Lo que significa que no recurrirá al chantaje o la manipulación para provocar conflictos o paralizar decisiones, siempre y cuando logre sus propios objetivos. Un socio tóxico discute incansablemente, se opone sistemáticamente a lo que proponen los demás (“No estoy de acuerdo”, “No creo que funcione”, “Hazlo tú, no me convence”) y vende su voto al mejor postor (como el que un mercenario). Por el contrario, un buen socio se compromete a aceptar e implementar las soluciones que sean más beneficiosas para el negocio y no utiliza la presión o las amenazas para obtener ganancias personales.
3. No Ignoraréis los Deseos de los Otros Socios… Ni Impondréis vuestro Poder a Ciegas.
La indiferencia causa desunión; y desunión, separaciones patrimoniales. Precisamente por eso, debemos tener la humildad para escuchar y la inteligencia para cambiar de opinión. Ser propietario implica no solo tener poder legal, sino también autoridad moral. Y eso solo se gana con respeto, moderación, participación y comunicación. El poder sin autoridad es una bomba de relojería. Tarde o temprano, aparecen sentimientos de injusticia y venganza, provocando un golpe de los “otros socios”.
4. No te sentirás más dueño que los demás… ni querrás apropiarte de sus derechos.
Ya sea que trabaje para la empresa o no, la propiedad legal es propiedad legal. Entender que la propiedad psicológica no otorga más derechos económicos que los que ya tienes, es un “debe” de buenos socios. A veces, la persona que dirige el negocio se siente más dueño que los demás, se comporta de manera controladora y autoritaria, toma decisiones sin informar a nadie y administra los bienes de todos a su discreción y conveniencia. ¡Cuidadoso! Pensar que puedes hacerlo porque eres el único que trabaja en la empresa es una falacia… O qué, ¿no te pagan?

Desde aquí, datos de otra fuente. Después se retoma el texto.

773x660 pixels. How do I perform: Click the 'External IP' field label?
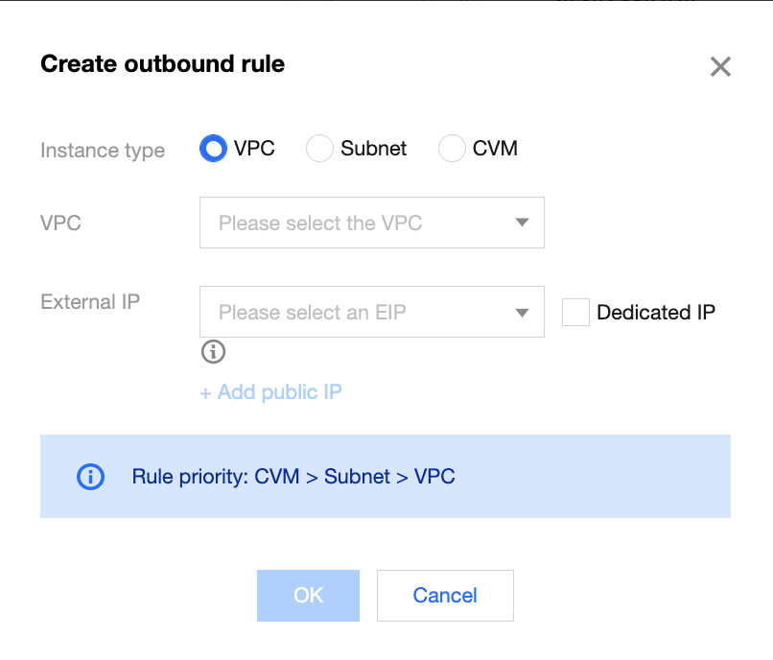pos(90,302)
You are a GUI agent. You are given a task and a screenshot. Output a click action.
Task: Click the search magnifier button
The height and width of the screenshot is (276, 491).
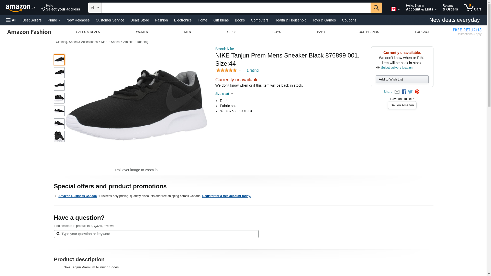[376, 8]

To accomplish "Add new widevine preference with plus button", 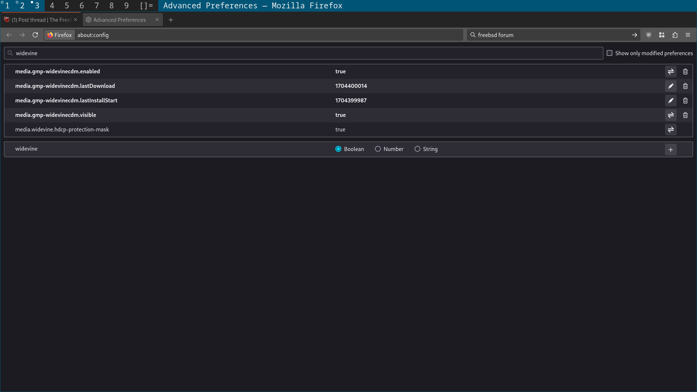I will 671,149.
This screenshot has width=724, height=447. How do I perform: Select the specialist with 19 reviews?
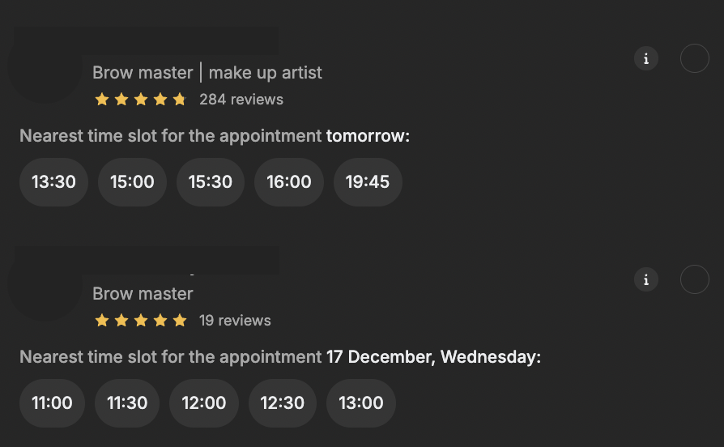(694, 279)
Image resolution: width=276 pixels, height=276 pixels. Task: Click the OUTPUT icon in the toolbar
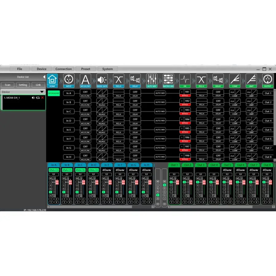coord(268,80)
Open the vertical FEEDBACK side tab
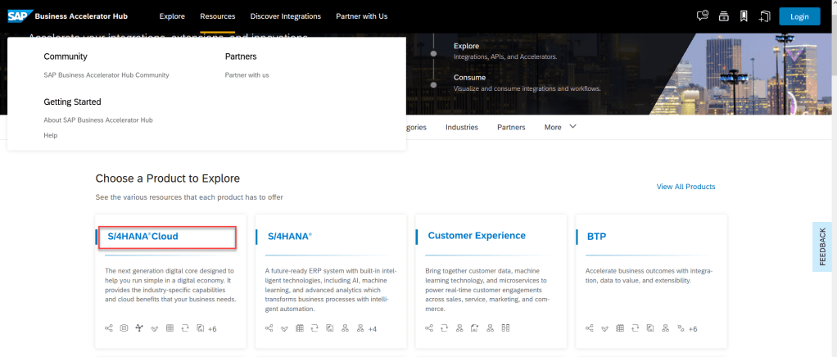This screenshot has width=837, height=357. [823, 246]
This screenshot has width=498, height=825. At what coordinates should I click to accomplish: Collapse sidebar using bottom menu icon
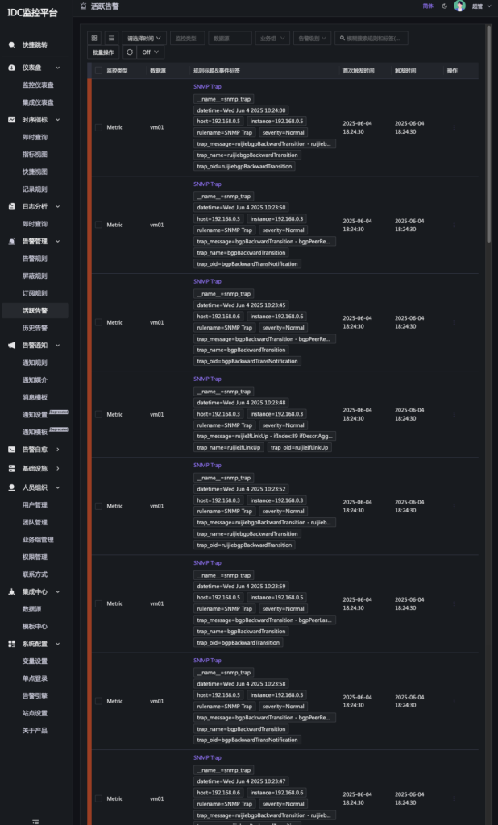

En conclusión: Entre socios, el respeto al patrimonio ajeno es paz. La lealtad y el compromiso con un sueño empresarial compartido (asociación) solo se mantiene cuando comunicamos nuestras expectativas; acordamos por escrito el tipo de relación corporativa que queremos; y establecemos claramente los límites que definirán nuestra convivencia. ¡No dejes de hacerlo!